[Patterns on the skin. New aspects of their embryologic and genetic causes].

The concept of cutaneous mosaicism has now been proven by numerous studies. In this way, the idea that all nevi represent mosaics has so far been confirmed. We can distinguish five different patterns of mosaicism in human skin in the form of lines of Blaschko, checkerboard pattern, phylloid pattern, patchy pattern without midline separation, and lateralization. Two different etiological categories are epigenetic and genomic mosaicism. According to present knowledge all epigenetic mosaics are caused by the activity of retrotransposons. In addition to the well-known examples of functional X-chrosomosome mosaicism, the concept of autosomal functional mosaicism, as observed in mice and dogs, has recently been established. Most likely, this mechanism may also explain the exceptional familial occurrence of pigmentary mosaicism in man. Phylloid hypomelanosis and speckled lentiginous nevus syndrome are recently described phenotypes that can be added to the list of lethal mutations surviving by mosaicism.
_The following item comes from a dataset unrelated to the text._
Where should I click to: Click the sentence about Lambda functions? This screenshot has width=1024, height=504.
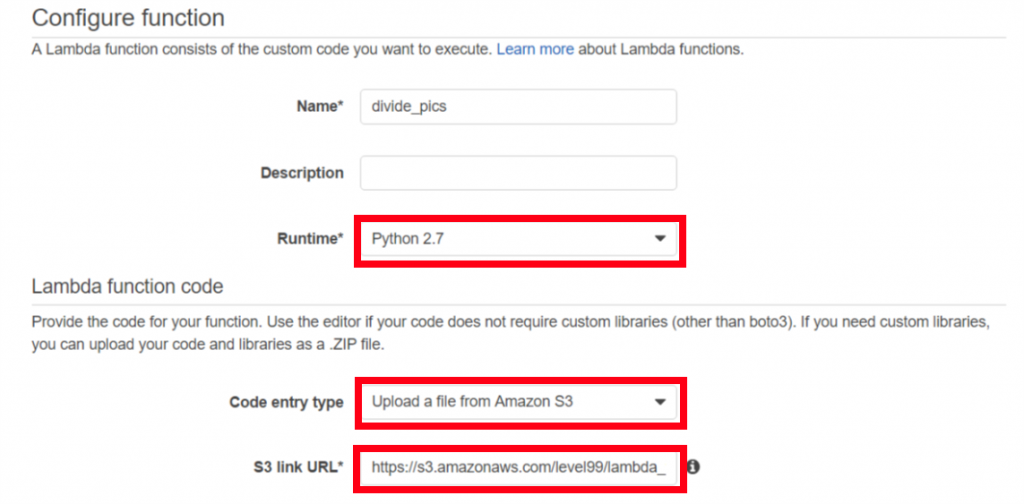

The concept of type 2 segmental manifestation of autosomal dominant skin diseases has recently been confrirmed at the molecular level in a case of Hailey-Hailey disease. The concept of didymosis may explain why two different nevi can occur in spatial and temporal proximity, e.g., cutis tricolor or phacomatosis pigmentovascularis. The mechanism of paradominant inheritance may explain why some nevi that usually occur sporadically may affect, by way of exception, several members of a family. Examples are sebaceous nevus and Becker nevus. In autosomal recessive skin disorders, an event of loss of homozygosity may occur at an early developmental stage, giving rise to healthy skin areas arranged in a nevoid distribution. For example, when dermatologists examine a patient with xeroderma pigmentosum they should pay particular attention to such areas of revertant mosaicism.